Sunday, October 06, 2013

The middle class supports both the upper and lower class, and has the respect of neither

Liberty's Torch links to a post at The Woodpile Report.

It was a cliche during the '30s that the wealthy were Marxists, the middle class were conservatives and the poor were Democrats.

The upper class and the lower class have more in common with each other than either has with the middle class. Both the upper and lower classes value comfort and leisure above all else—except sports, both adore unearned wealth, both are extraordinarily self-aware and cohesive, both think themselves gifted and blameless, both scorn education, both make ostentatious display of such affluence as they have, or pretend to have, and neither shrinks from any criminal enterprise they think they can get away with. The industrious and law-abiding middle class supports both and has the respect of neither.

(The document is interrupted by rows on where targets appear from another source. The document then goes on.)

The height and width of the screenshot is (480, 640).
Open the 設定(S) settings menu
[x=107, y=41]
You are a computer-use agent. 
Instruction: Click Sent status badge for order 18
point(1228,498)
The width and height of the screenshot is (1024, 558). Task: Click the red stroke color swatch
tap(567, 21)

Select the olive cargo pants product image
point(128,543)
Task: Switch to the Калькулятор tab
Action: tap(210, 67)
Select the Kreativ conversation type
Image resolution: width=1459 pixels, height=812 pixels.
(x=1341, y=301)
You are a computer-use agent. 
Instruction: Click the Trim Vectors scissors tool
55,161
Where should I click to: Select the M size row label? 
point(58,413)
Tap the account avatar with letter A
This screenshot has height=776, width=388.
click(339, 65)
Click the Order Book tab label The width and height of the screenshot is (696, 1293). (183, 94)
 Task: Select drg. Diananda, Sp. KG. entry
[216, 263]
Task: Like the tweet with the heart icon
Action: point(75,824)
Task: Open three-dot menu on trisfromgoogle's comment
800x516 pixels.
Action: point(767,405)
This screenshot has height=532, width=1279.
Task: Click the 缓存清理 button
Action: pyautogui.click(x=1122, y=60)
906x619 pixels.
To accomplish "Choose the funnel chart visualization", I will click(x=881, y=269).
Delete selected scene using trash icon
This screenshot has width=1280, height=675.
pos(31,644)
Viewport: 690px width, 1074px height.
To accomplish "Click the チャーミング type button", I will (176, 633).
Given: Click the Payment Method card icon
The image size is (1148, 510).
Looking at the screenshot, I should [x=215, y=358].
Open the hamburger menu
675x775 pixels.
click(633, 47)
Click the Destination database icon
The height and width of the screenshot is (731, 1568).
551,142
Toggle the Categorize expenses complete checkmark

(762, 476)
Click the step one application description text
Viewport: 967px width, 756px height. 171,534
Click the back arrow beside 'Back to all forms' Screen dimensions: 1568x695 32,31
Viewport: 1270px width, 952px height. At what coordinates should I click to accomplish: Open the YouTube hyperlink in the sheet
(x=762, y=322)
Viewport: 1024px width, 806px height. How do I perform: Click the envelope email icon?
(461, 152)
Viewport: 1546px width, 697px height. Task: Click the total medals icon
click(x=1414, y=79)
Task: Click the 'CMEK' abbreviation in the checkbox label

In the Depression of the '30s the middle class found itself in a train wreck economy, lived by the hard rules of deprivation, resisted anything that would dishonor them or their family, then faced the hardships and horrors of a world war. In the good years that followed they built the prosperous America of legend and righted wrongs which had seemed intractable, at no one's bidding but their own and at considerable cost to themselves.

The Progressive narrative turns the middle class's innate good will against them by demanding they be answerable for their success, as if they were beneficiaries of a theft, as if they were also responsible for those who mocked every opportunity and blamed others for the consequences. Those who the middle class is told to "answer to" are those who sit uninvited at their table and complain of the condiments.